Stored records.
━━━━━━━━━━

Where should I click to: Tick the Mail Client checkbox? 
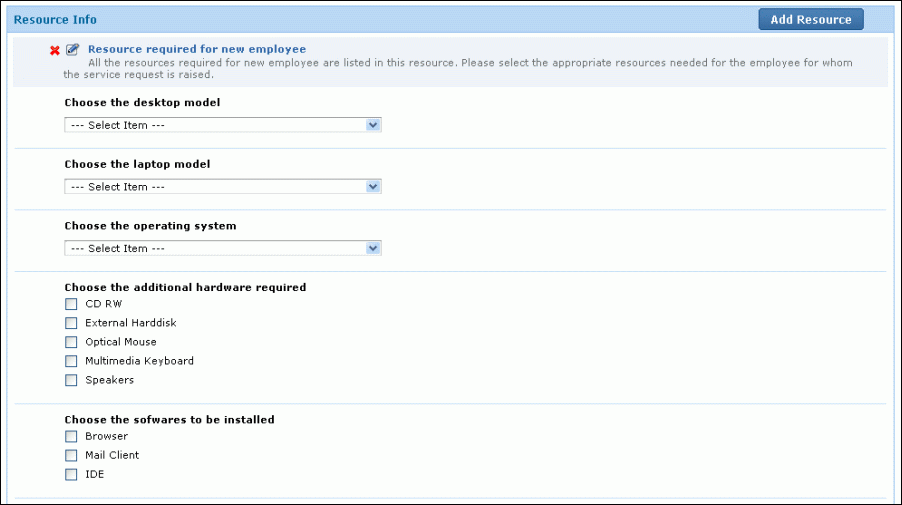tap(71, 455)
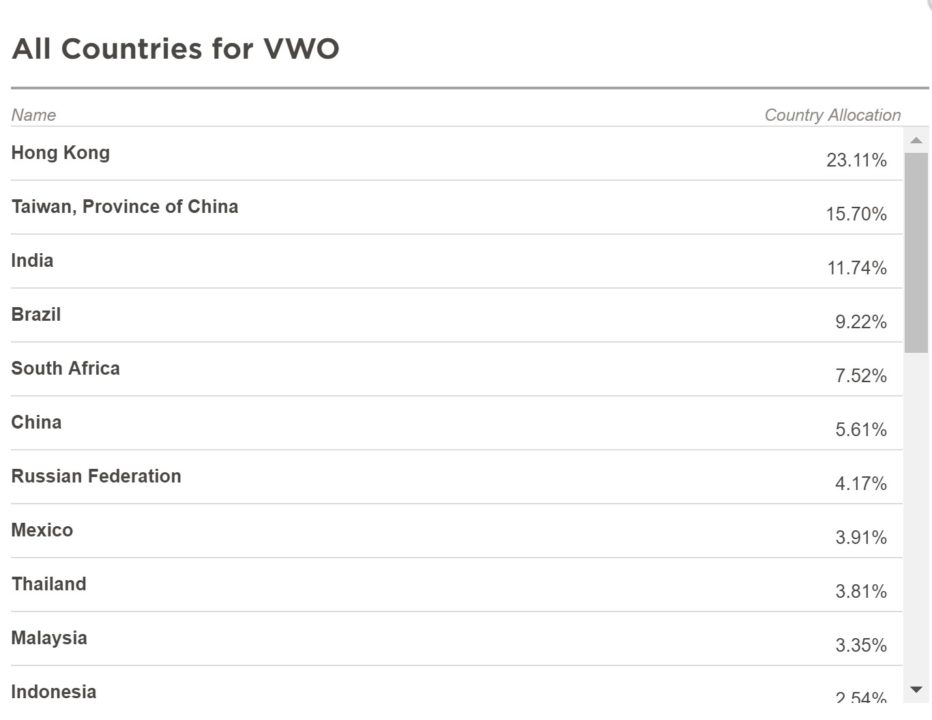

━━━━━━━━━━

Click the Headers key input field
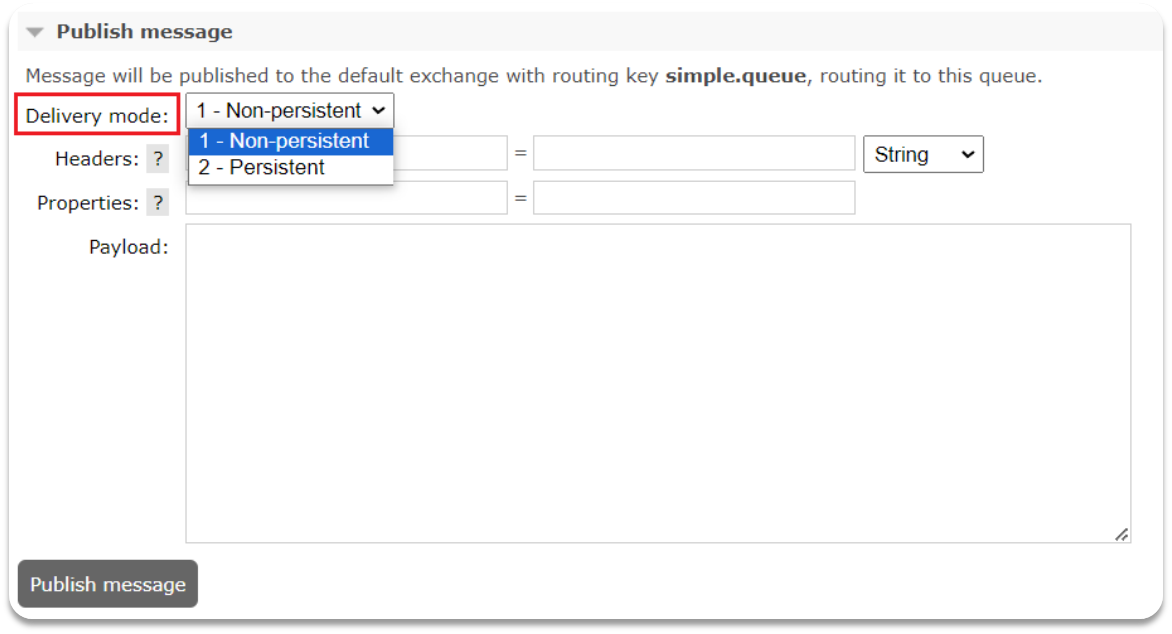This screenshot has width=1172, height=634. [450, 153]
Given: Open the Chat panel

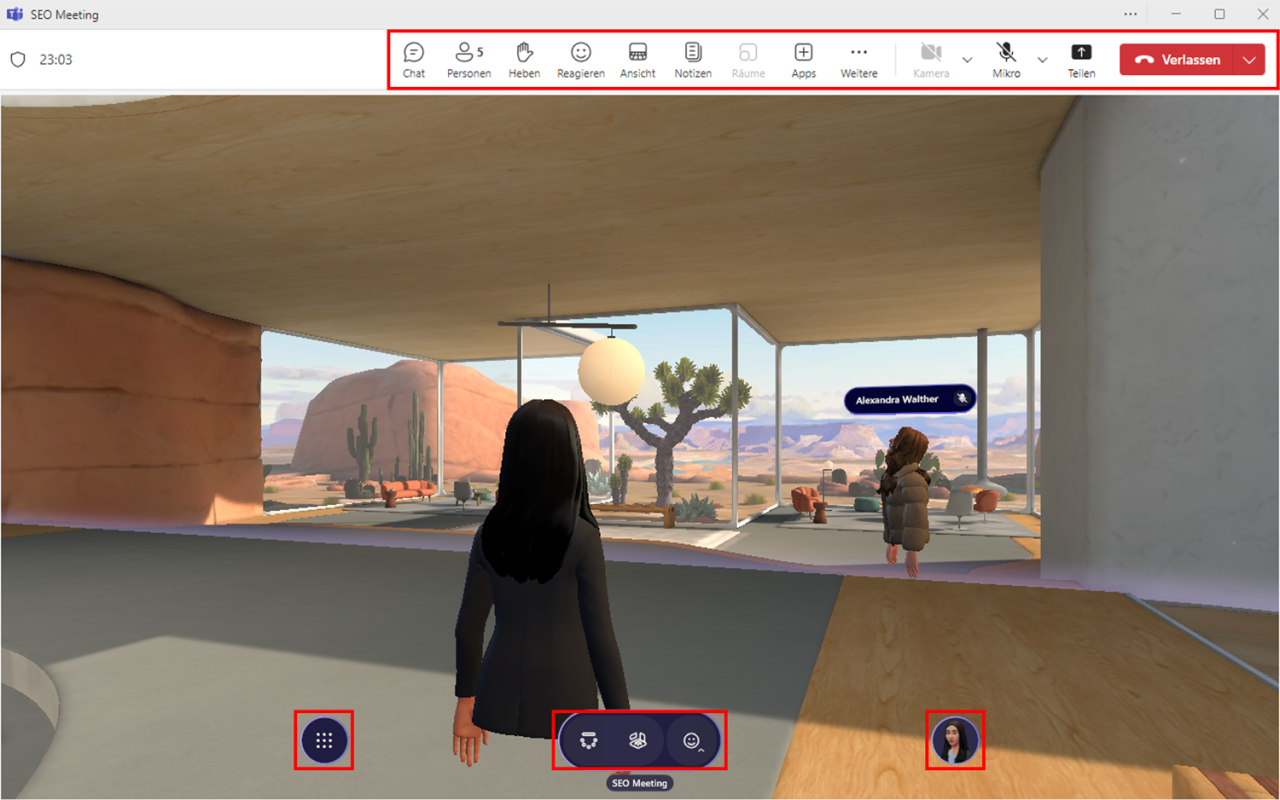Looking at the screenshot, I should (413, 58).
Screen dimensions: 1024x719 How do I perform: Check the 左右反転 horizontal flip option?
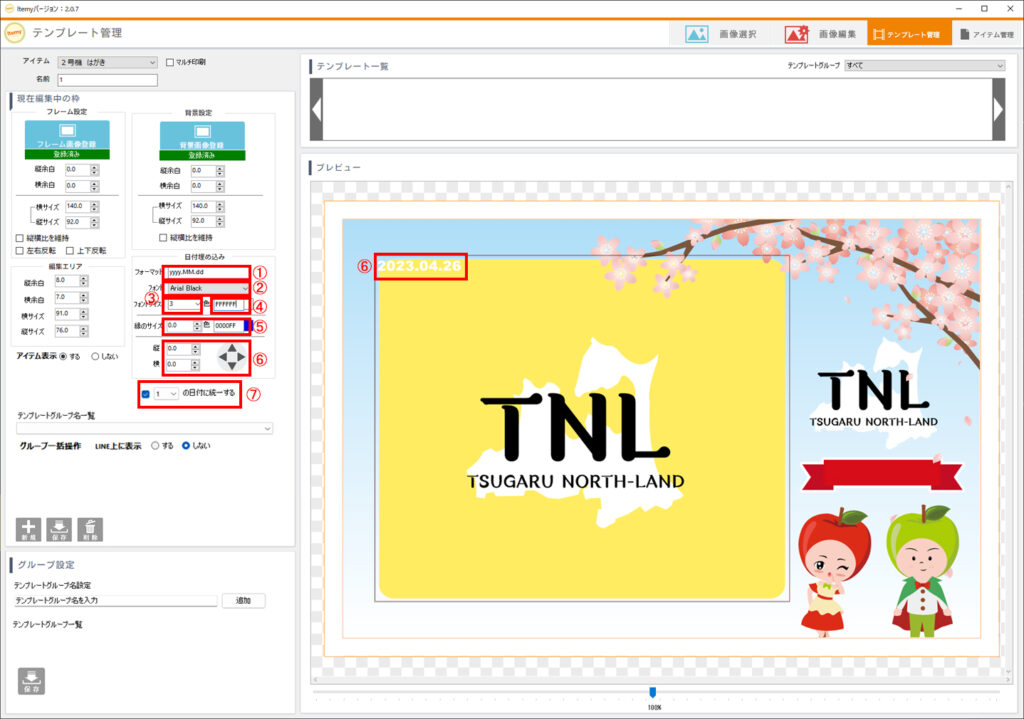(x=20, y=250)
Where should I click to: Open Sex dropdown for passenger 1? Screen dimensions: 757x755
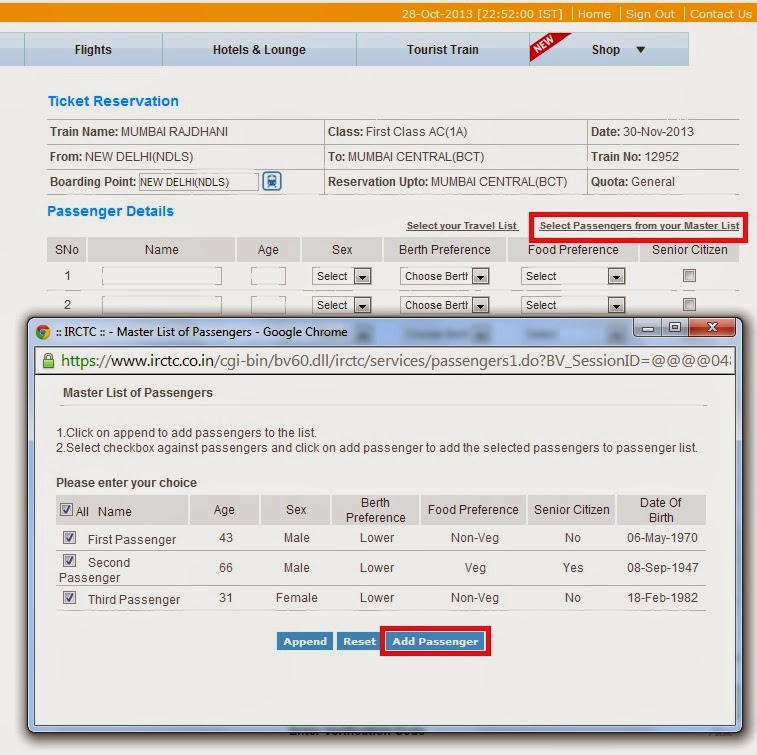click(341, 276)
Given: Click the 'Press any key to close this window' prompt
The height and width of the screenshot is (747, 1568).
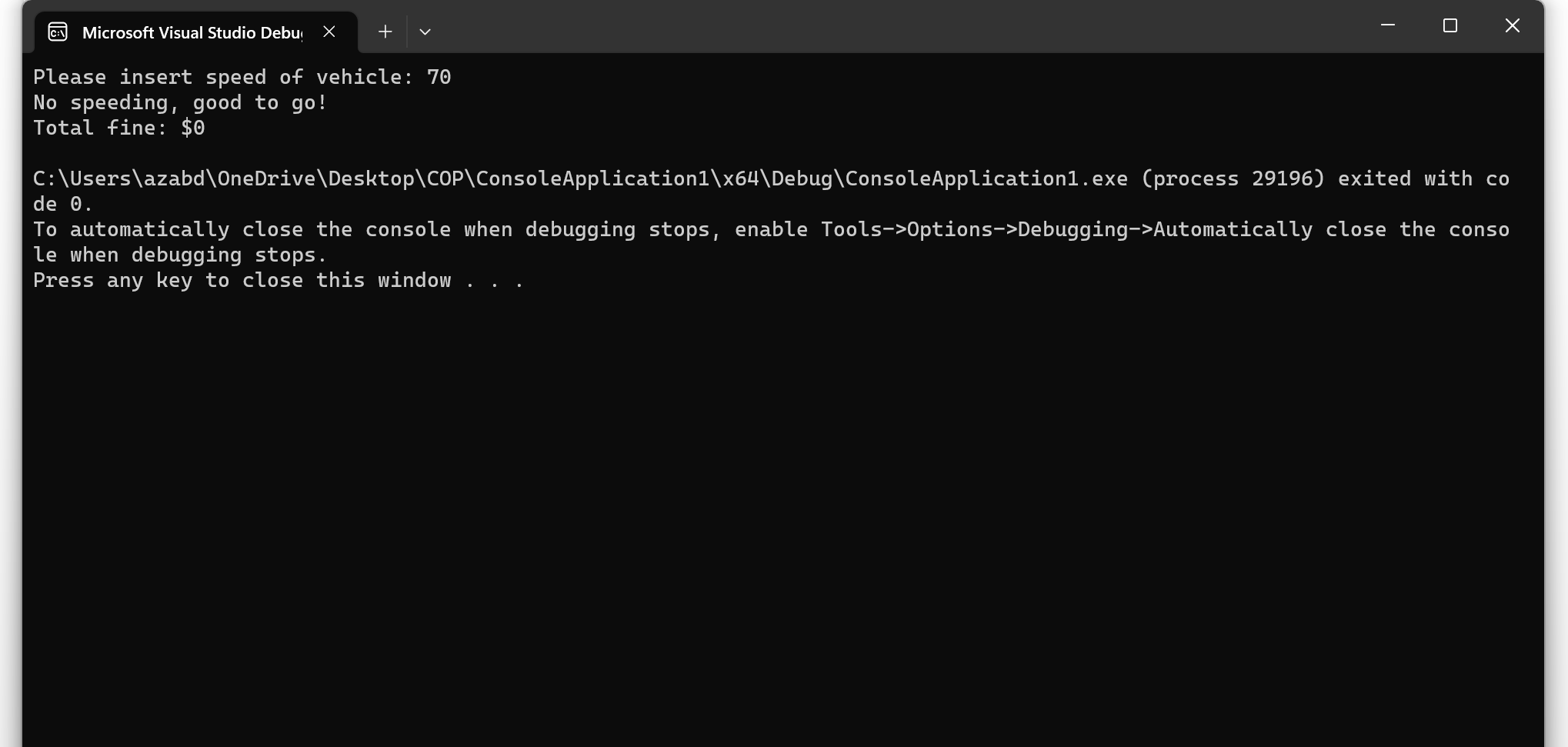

━━━━━━━━━━

Exercise directions. Recast the records from the line containing "Given: Click the" up to and including the line containing "The height and" as a JSON list of strings, one string per line, leaving out any blank lines.

Finished task.
[
  "Given: Click the 'Press any key to close this window' prompt",
  "The height and width of the screenshot is (747, 1568)."
]